« Au premier temps de la valse, toute seule tu souris déjà », ainsi commence, pianissimo, une chanson de Jacques Brel. Son rythme se fera, ensuite, progressivement, largo, lento, adagio, andante, moderato, allegro et enfin prestissimo. Ainsi vont nos vies. Dans l'enfance, puis dans l'adolescence, le temps ne semble pas avoir de fin, il est étale, à perte d'horizon. Dans ces moments-là, comme on voudrait qu 'il s'accélère ! « Quand je sera grand, quand j'aurai un métier » disent, dans l'impatience, les enfants, les adolescents, dont l'esprit, déjà, appareille vers ces « mille chemins ouverts », dont la société leur parle.
Il y a mille perspectives, mille portes. Au fur et à mesure que nous avançons, elles se ferment, à notre passage, silencieusement. Vivre, c'est choisir, – et tout choix est, aussi, une perte. Le monde semble, alors, un Himalaya, un Everest, un Anapurna qu'il nous faut, d'urgence, conquérir. « Se distinguer » , là est l'expression magique, à l'école, dans la vie, dans la politique, dans l'entreprise. La « fonction publique », andante, vous ouvre ses portes ! Vous êtes attendus ! La carrière est semblable à cette autre carrière, celle des courses de chars, dans l'Antiquité. On s'élance, sans se rendre compte que l'on ne sera jamais, à son tour, parmi tant d'autres, qu'un « serviteur », fût-ce du « service public ».
Mais tout a une fin.
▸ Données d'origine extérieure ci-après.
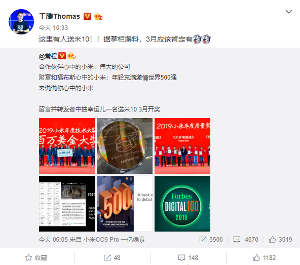300x265 pixels.
Task: Click the 收藏 star icon
Action: tap(28, 257)
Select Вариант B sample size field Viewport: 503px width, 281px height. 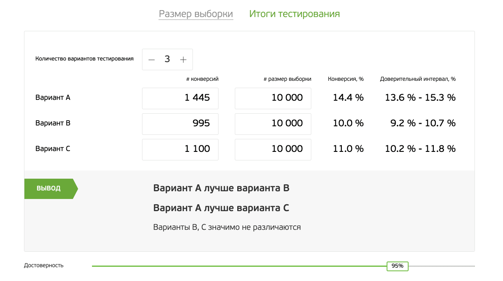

Le sablier a laissé passer le sable des jours de cristal, des jours dorés : viennent les jours crépusculaires, les jours de l'ombre grandissante, de la solitude glacée, de l'étrange sensation, d'une accélération du temps, largo, lento, adagio, andante, moderato, allegro et enfin prestissimo. A d'autres, désormais, de prendre la mer, sur le frêle esquif de leur vie : résonnent, alors, pour eux, à nouveau, pianissimo, les premiers accords : « au premier temps de la valse ... ».